Find the interpolating polynomial of degree $3$ that interpolates $f(x) = x^3$ at the nodes $x_0=0, x_1 = 1, x_2=2, x_3 = 3$.

Here are my workings below

The basic Lagrange polynomials are:

$$L_0(x) = \frac{(x-1)(x-2)(x-3)}{(0-1)(0-2)(0-3)}$$

$$L_1(x) = \frac{(x-0)(x-2)(x-3)}{(1-0)(1-2)(1-3)}$$

$$L_2(x) = \frac{(x-0)(x-1)(x-3)}{(2-0)(2-1)(2-3)}$$

$$L_3(x) = \frac{(x-0)(x-1)(x-2)}{(3-0)(3-1)(3-2)}$$

Then the interpolating polynomial is:

$$P(x) = L_0(x)+(1)^3L_1(x)+(2)^3L_2(x)+(3)^3L_3(x)$$

Am I allowed to find the interpolating polynomial using these basic lagrange polynomials? and is my $P(x)$ correct?
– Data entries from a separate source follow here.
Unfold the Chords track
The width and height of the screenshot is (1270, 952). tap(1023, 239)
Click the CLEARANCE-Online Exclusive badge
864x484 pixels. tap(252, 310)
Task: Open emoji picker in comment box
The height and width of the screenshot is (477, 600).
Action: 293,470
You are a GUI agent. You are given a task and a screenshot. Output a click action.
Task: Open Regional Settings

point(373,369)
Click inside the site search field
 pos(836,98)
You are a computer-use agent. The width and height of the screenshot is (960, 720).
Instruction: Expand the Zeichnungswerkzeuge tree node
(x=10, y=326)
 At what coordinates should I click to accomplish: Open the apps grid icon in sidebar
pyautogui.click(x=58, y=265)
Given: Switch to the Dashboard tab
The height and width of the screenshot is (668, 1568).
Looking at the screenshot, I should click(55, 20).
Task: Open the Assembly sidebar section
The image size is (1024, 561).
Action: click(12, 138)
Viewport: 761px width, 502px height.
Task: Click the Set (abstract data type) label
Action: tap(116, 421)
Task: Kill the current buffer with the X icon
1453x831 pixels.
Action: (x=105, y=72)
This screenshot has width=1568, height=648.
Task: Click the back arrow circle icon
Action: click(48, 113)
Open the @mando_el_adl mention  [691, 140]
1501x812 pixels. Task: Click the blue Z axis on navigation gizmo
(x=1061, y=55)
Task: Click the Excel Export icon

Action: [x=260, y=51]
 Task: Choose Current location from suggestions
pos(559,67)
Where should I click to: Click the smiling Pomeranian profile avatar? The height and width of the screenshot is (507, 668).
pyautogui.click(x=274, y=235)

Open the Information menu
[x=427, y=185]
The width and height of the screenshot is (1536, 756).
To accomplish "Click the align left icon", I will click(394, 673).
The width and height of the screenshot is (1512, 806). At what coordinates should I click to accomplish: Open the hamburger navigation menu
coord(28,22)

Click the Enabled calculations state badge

I wasn't sure if the first term should be $L_0(x)$?

Answer 1

Your calculations are correct.

The final result is

$P_3(x) = 0.0 + 0.5 (x-3) (x-2) (x+0)-4 (x-3) (x-1) (x+0)+4.5 (x-2) (x-1) (x+0) = x^3$

The formula for the error bound is given by:

$$E_n(x) = {f^{(n+1)}(\xi(x)) \over (n+1)!} \times (x-x_0)(x-x_1)...(x-x_n)$$

So, we have

$$E_3(x) = {f^{(4)}(\xi(x)) \over 4!} \times (x-0)(x-1)(x-2)(x-3)$$

The fourth derivative of $f(x) = x^3$ is zero, so $E_3(x) = 0$.

The reason for this is if $f(x) = $ polynomial of degree $M$ where $M \le N$, then $$f^{(n)}(x) = 0 \implies E_n(x) = 0 ~\forall~ x$$

Therefore $P_3(x)$ is an exact representation of $f(x) = x^3$.